Click-target data:
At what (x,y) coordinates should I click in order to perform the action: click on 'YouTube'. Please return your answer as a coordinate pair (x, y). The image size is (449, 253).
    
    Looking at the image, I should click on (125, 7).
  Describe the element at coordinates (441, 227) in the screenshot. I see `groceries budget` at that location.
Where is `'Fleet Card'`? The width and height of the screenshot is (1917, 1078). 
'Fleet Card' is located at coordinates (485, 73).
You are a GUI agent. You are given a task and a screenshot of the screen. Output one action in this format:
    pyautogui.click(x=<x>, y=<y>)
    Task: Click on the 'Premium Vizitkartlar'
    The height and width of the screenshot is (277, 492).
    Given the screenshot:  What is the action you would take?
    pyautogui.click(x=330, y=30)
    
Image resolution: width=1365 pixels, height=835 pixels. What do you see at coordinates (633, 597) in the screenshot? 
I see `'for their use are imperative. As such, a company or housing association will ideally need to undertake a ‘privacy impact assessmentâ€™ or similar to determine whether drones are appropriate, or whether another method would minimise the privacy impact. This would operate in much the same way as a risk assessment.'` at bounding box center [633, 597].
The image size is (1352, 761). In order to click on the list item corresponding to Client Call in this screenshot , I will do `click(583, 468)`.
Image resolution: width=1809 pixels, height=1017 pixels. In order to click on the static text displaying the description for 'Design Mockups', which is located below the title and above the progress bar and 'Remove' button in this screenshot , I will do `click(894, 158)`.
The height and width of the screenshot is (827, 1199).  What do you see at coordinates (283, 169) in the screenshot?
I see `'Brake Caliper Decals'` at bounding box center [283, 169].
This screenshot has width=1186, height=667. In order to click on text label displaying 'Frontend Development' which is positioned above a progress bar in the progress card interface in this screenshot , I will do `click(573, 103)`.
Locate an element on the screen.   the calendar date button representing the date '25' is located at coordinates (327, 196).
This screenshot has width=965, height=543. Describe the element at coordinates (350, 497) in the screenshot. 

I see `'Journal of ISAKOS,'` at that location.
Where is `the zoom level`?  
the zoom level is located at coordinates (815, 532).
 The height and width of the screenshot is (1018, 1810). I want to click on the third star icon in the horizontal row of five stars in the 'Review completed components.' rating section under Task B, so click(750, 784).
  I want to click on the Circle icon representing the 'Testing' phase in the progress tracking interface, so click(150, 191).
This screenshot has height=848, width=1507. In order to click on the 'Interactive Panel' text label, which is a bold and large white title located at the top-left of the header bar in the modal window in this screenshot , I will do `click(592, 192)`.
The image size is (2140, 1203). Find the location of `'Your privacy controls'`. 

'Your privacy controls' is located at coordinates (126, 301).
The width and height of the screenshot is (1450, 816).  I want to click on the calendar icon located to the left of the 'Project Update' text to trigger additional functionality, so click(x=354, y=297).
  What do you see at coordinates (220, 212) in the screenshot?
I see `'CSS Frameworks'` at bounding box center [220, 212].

TO DO:
Copy the lines of the records verbatim, starting at the line that contains "The image size is (2140, 1203)." and ending at the line that contains "coordinates (126, 301).", with both of those lines included.

ANSWER FOR THE TASK:
The image size is (2140, 1203). Find the location of `'Your privacy controls'`. 

'Your privacy controls' is located at coordinates (126, 301).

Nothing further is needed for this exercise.